Aos poucos, Jair Bolsonaro vai construindo um mundo à parte para sua campanha à reeleição. Em segundo lugar nas pesquisas de intenção de voto, o presidente investe em imagens e no papel de vítima.

Nesta quarta, Bolsonaro esteve em Belo Horizonte. Suas redes sociais registram imagens de uma multidão nas ruas. Da mesma forma, sua equipe de campanha registrará cenas de muita gente no evento combinado para 7 de Setembro, no Rio de Janeiro. Apesar de o ato político de Bolsonaro ser separado do desfile militar, ambos serão misturados para gerar a impressão de de apoio maciço de civis e militares.
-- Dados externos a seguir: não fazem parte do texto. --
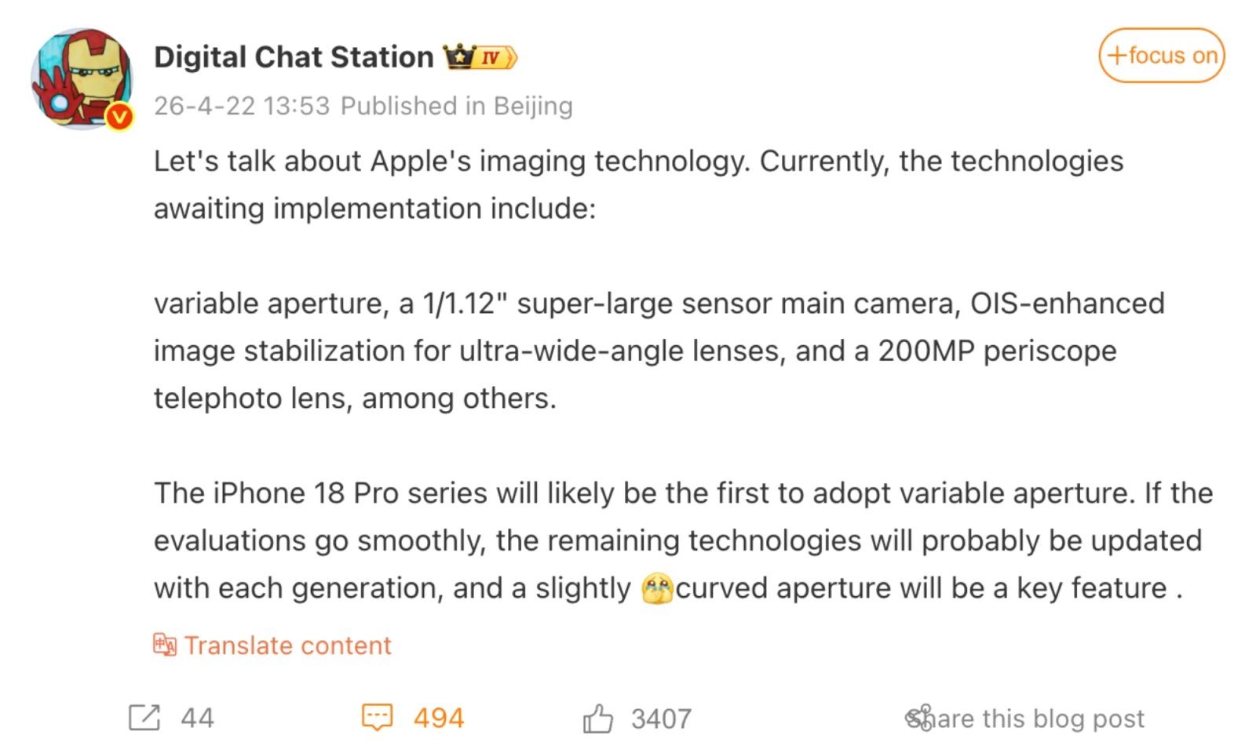Open the Digital Chat Station profile name
This screenshot has width=1256, height=753.
pos(294,57)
A função inicial das imagens é evitar o clima de derrota entre os eleitores, que é normal dado que Bolsonaro está em segundo lugar há meses. Imagens de povo na rua servem para o presidente e seus filhos questionarem a lisura das pesquisas de intenção de voto, acusá-las de serem falsas, compradas por adversários e inimigos. Sustentam isso com as imagens captadas, seu “datapovo”.

Para o papel de vítima, Bolsonaro usa seu conceito particular de democracia. Na quarta, em discurso para empresários, o presidente não atacou o ministro Alexandre de Moraes, mas reclamou da operação da Polícia Federal contra empresários bolsonaristas, suspeitos de brincar de golpe de estado por WhatsApp.

Bolsonaro confunde democracia com a liberdade para pregar contra a democracia, defender golpes, atacar a lisura das urnas e autoridades como ministros do Supremo. A operação contra os empresários ainda é nebulosa por falta de informações do ministro Alexandre de Moraes, o que beneficia Bolsonaro.

Com imagens e o discurso de vítima, Bolsonaro tem um ativo de longo prazo nas mãos. Em caso de derrota poderá usar seu “datapovo” visual e sua teoria de perseguição para contestar o resultado da eleição. A campanha serve para vencer a eleição, mas Bolsonaro pode usá-la para tumultuar a eleição.